僕は大学の講義に出るために身支度をしていた。

下宿から地下鉄までは10分程度。

地下鉄から大学までの乗車時間も10分程度だった。

講義までは50分あるから、余裕で間に合う算段だ。

大学生協で珈琲くらいは買えるかもしれない。

僕は玄関を開けて、人1人通れるだけの細い路地を抜けた。

僕は隠れ家みたいな場所にあるそのアパートを気に入っていた。

そしてその細い路地が通りに接する場所にそれは落ちていた。

いらすとや (www.irasutoya.com)

僕は思わず後退りする。

「人が埋まっている」と思ったからだ。

しかし地面はアスファルトが敷かれていて、人が埋まることはできない。

そしてゆっくりと理解する。

これはカツラだ。

男性用のカツラが僕の家の前に落ちている。

少し茶髪がかっていて、お洒落用につけるヤツだ。

初めて見た。

そもそもカツラとはこんな風に取れるものなのか?

そしてカツラを付けていた人は、それが取れたことに気付かないほどの自然な仕上がりなのか?

いらすとや (www.irasutoya.com)

僕はこのお洒落カツラの持ち主に思いを馳せた。

このカツラの持ち主を仮にピッツアさんということにしておこう。

これはコンプライアンスに配慮してのものだ。

ピッツアさんはいつもと同じように会社に出社したはずだ。

多分茶髪のあれを付けているわけだから、お洒落に気を遣っている人なんだろう。

それなのに、ほかの社員からは勇気あるカミングアウトをしたと思われているのだ。

薄々知っていた同僚からは「やっと本当のお前を見せてくれたか」などと言われているかもしれない。

ちなみにこの薄々はそういうことではない。

ピッツアさんが意図せぬモデルチェンジに気づいたときのことを考えると不憫でならない。

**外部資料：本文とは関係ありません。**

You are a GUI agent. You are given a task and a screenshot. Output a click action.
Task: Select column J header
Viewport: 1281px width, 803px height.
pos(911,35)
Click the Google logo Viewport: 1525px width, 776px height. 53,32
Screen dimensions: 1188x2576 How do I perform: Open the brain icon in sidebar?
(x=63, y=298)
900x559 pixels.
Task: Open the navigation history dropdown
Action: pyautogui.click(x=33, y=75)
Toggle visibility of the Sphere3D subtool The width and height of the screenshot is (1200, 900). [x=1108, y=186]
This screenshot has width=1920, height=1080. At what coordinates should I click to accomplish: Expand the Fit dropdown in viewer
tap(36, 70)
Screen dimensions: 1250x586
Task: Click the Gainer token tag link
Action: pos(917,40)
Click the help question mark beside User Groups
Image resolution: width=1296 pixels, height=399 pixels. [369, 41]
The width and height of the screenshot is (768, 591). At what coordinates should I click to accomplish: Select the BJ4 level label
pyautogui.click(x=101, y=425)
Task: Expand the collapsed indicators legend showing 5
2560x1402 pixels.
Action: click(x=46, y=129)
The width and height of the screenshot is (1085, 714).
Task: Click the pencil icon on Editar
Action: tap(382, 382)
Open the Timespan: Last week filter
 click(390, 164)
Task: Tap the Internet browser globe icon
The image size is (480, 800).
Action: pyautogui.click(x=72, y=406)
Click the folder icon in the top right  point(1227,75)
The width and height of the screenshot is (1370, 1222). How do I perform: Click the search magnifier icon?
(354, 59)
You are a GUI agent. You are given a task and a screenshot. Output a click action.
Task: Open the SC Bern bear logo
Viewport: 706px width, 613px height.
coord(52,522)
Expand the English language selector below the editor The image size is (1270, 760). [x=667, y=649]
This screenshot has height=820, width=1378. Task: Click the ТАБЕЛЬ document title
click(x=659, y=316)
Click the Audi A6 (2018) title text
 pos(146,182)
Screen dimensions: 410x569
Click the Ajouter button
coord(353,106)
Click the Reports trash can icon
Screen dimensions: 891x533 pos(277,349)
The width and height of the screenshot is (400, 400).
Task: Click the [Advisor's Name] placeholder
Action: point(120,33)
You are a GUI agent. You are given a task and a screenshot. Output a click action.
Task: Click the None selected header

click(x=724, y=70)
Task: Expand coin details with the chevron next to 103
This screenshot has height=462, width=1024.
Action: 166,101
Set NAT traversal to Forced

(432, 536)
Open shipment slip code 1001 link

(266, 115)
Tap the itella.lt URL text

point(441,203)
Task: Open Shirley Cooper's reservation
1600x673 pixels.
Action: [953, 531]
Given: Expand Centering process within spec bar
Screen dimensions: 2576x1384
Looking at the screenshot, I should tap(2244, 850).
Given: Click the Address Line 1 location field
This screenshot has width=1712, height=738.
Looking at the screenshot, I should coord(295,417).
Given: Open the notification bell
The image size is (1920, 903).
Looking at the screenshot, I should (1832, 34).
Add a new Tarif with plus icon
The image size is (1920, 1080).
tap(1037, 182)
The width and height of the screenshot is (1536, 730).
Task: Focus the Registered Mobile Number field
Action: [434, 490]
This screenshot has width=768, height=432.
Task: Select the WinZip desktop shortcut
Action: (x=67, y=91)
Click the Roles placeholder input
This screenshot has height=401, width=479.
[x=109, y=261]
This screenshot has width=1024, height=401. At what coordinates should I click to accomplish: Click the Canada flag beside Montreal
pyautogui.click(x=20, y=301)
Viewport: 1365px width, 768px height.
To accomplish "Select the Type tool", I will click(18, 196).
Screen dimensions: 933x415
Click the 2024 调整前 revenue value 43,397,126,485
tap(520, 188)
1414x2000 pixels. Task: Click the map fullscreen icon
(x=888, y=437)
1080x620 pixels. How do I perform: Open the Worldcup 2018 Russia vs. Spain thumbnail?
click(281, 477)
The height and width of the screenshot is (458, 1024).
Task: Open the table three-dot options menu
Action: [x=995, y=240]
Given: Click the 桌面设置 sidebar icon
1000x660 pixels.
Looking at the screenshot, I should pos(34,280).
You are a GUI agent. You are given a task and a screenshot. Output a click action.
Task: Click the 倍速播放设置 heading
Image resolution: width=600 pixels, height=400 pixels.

ああ、ピッツアさん、ご自身が軽量化したときにどうして気付かなかったのか。

僕は地面に落ちているカツラの前で、胸が締め付けられる気持ちになった。

せめて、ピッツアさんがこのあと幸せになれるように行動すべきだと僕は思った。

「交番に届けるか?」

僕は最初、それが1番いいと考えた。

しかし冷静に考えると、カツラを落として交番に聞きに行く人はいないような気がした。

そもそもピッツアさんが交番で何と言ったらいいか困るだろう。

全くピッツアさんに対して優しさがない判断ではないか。

となると最善策は、ピッツアさんのお洒落カツラを雨風の当たらない通りの隅に置いておくことだろう。

僕はお洒落カツラを道の隅のヒサシがある場所にそっとおいて、大学へと急いだ。

僕が家に帰る頃には、ピッツアさんのお洒落カツラはなくなっていた。